During their high school years they learned to run every machine in the plant. They started on the night shift just like any other employee and worked their way to day shifts after a year.

They both went to college and continued to work for Bud during the summer months paying their way through college with the help of scholarships. Upon graduation, Bud sat them down and said, “You boys need to go work in the real world for a while…you can come back in five years if you want to and if you find a job you like better, no hard feelings, I will be proud of you no matter what you decide.”

Eventually, both boys returned after experiencing life in the real world. Bud moved them into the office where they learned to buy materials and schedule deliveries. They both became good negotiators of price margins, something Bud was also very good at. He was always tough, but fair.

Bud even made them learn the banking…they learned to go to the bank to secure a line of credit based on in-house orders.
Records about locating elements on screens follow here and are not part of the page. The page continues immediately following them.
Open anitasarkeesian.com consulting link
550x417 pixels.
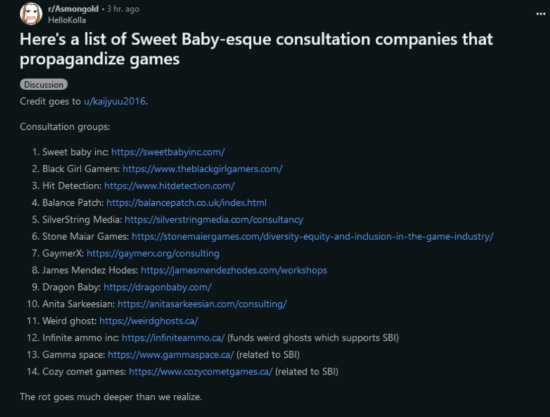click(x=202, y=304)

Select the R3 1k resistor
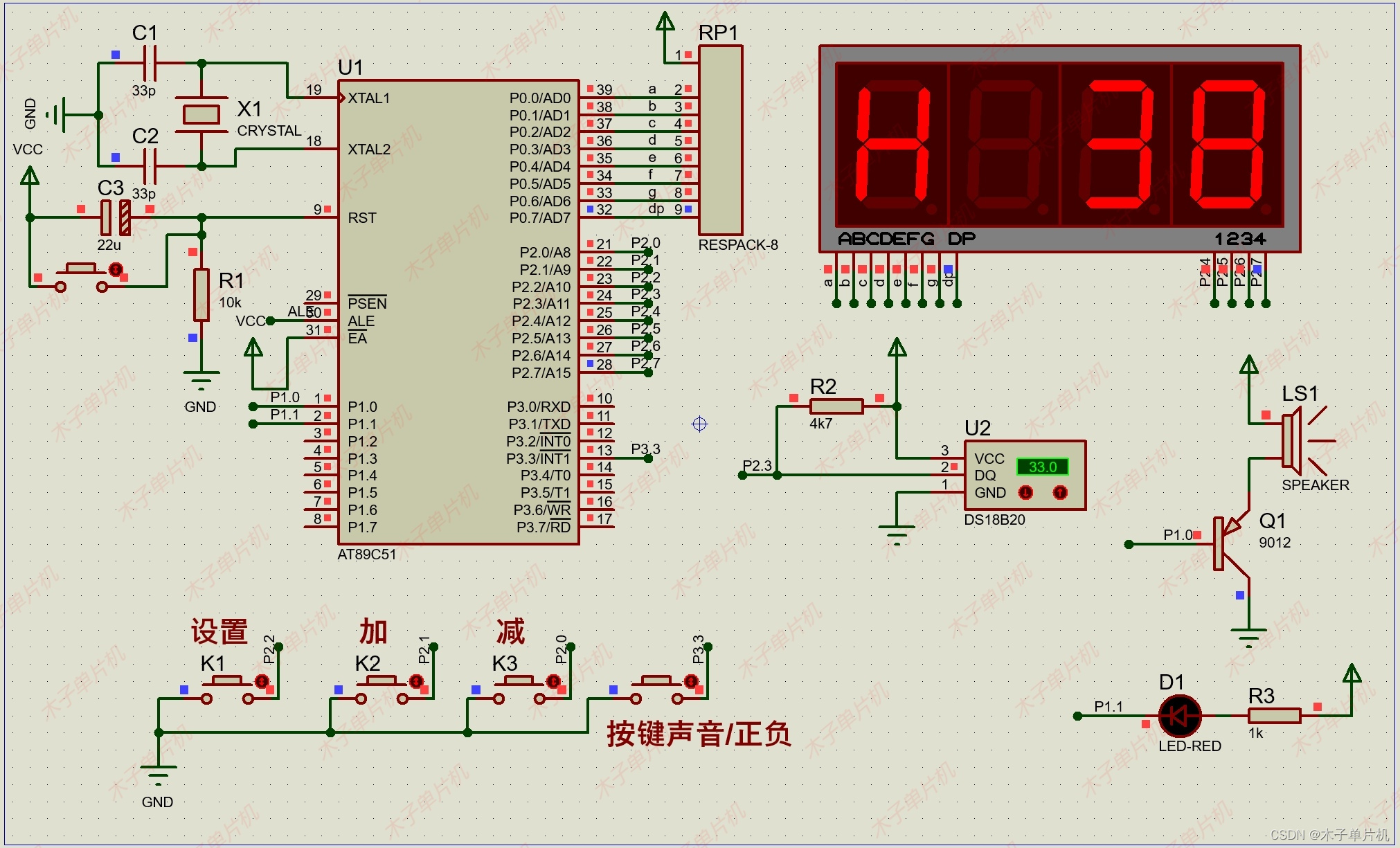tap(1274, 716)
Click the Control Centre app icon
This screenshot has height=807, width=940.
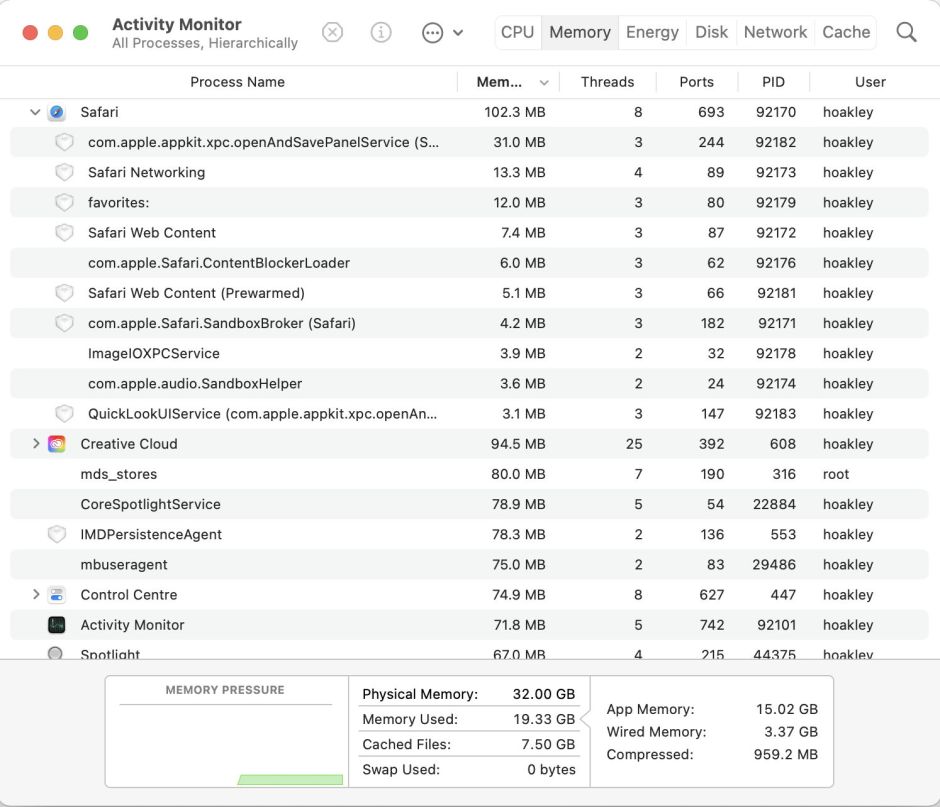[57, 595]
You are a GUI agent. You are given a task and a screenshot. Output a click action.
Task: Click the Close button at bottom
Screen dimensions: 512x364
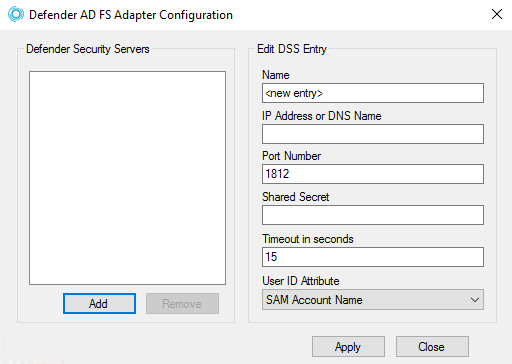(x=432, y=347)
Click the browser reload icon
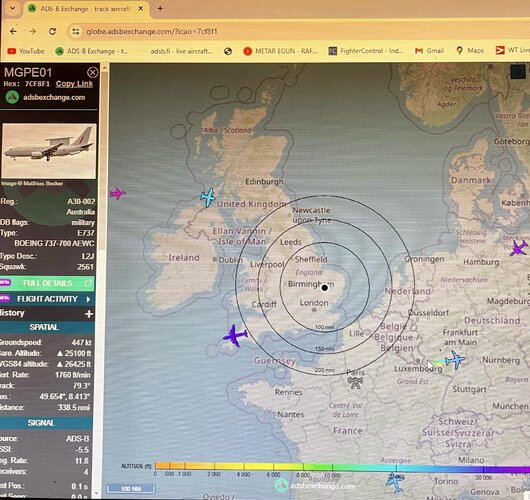Viewport: 530px width, 500px height. point(52,31)
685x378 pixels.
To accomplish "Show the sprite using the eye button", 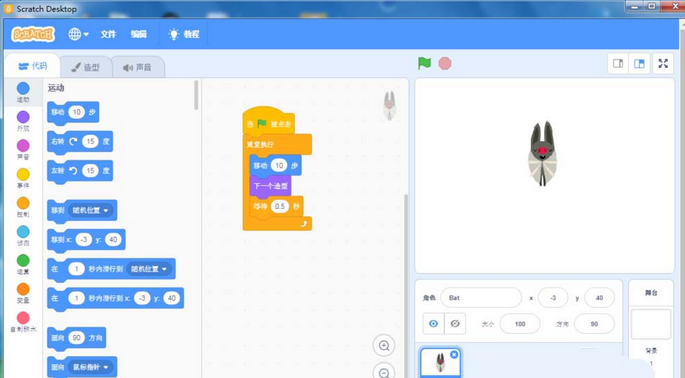I will [433, 324].
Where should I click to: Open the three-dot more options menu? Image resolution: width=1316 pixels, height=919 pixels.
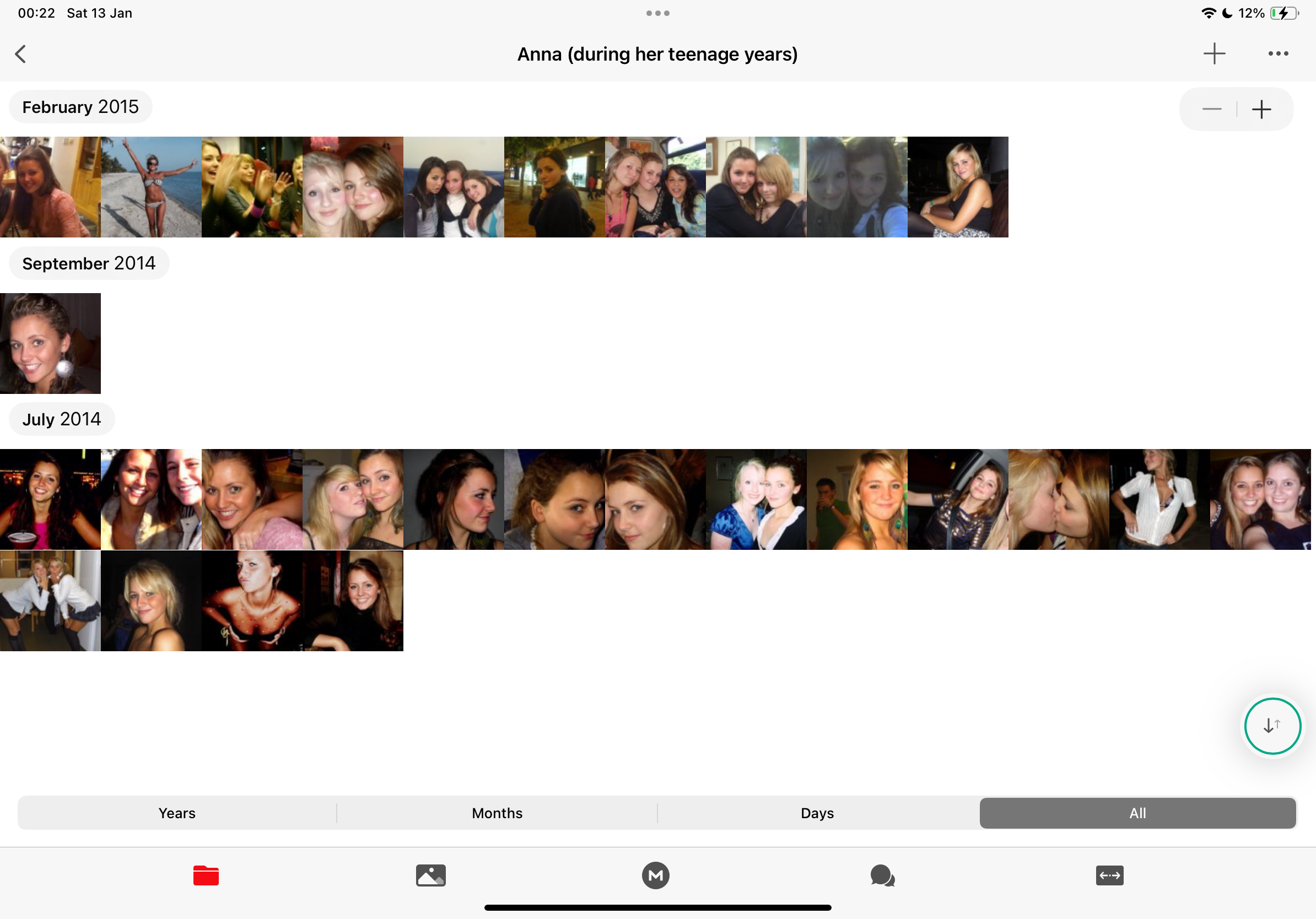(x=1277, y=54)
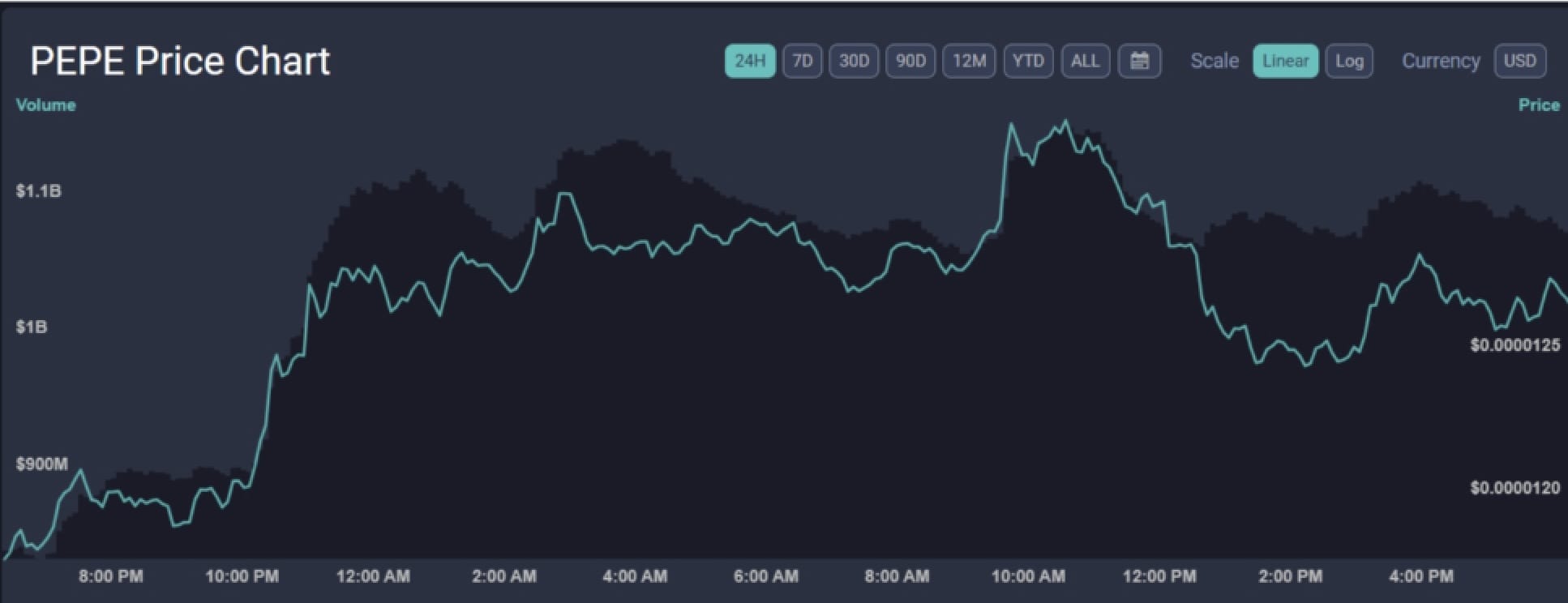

That was a tough one, going to ask the banker for a $2 million line of credit when you are 30-years old. Bud stayed away, they had to do that on their own. By the time they had worked in the office for five years the boys had done literally every job that was associated with the business. They also each found their niche, one son was more comfortable with the finances and banking, and the other was very good at buying materials, scheduling deliveries and controlling plant production.

When Bud turned 65 he called them both into his office and handed them the keys to the front door. “You boys have worked at every job in this business and have proven to me that you can run this business and keep it growing successfully. These keys are to the front door; I am going to my other job, restoring my antique cars. And so it was, Bud restored cars full-time for the next 15 years and enjoyed every minute.

He never once worried about the business; he often told me that in his “gut” he knew the boys had things under control. Indeed they did.

I never paid much attention to Bud and the transfer of his business even though we talked about it weekly. I never doubted that he had a plan, but I considered it his personal business, even though I was honored that he shared things with me. It took me a few years after he passed to realize how brilliant his plan was. He executed the plan with immediate family and those plans are by far the most difficult to pull off.

It was in later years, and after watching some business transfer disasters first-hand, that I looked back and realized how brilliant Bud’s plan really was. Bud developed a plan early on and carried it out perfectly; in fact, so smoothly many people, including most all of his customers, never knew Bud had retired. It was truly business as usual.

I know my customers have learned a thing or two from watching at my shop. Seeing what Bud did, it’s obvious I can learn from watching them, as well.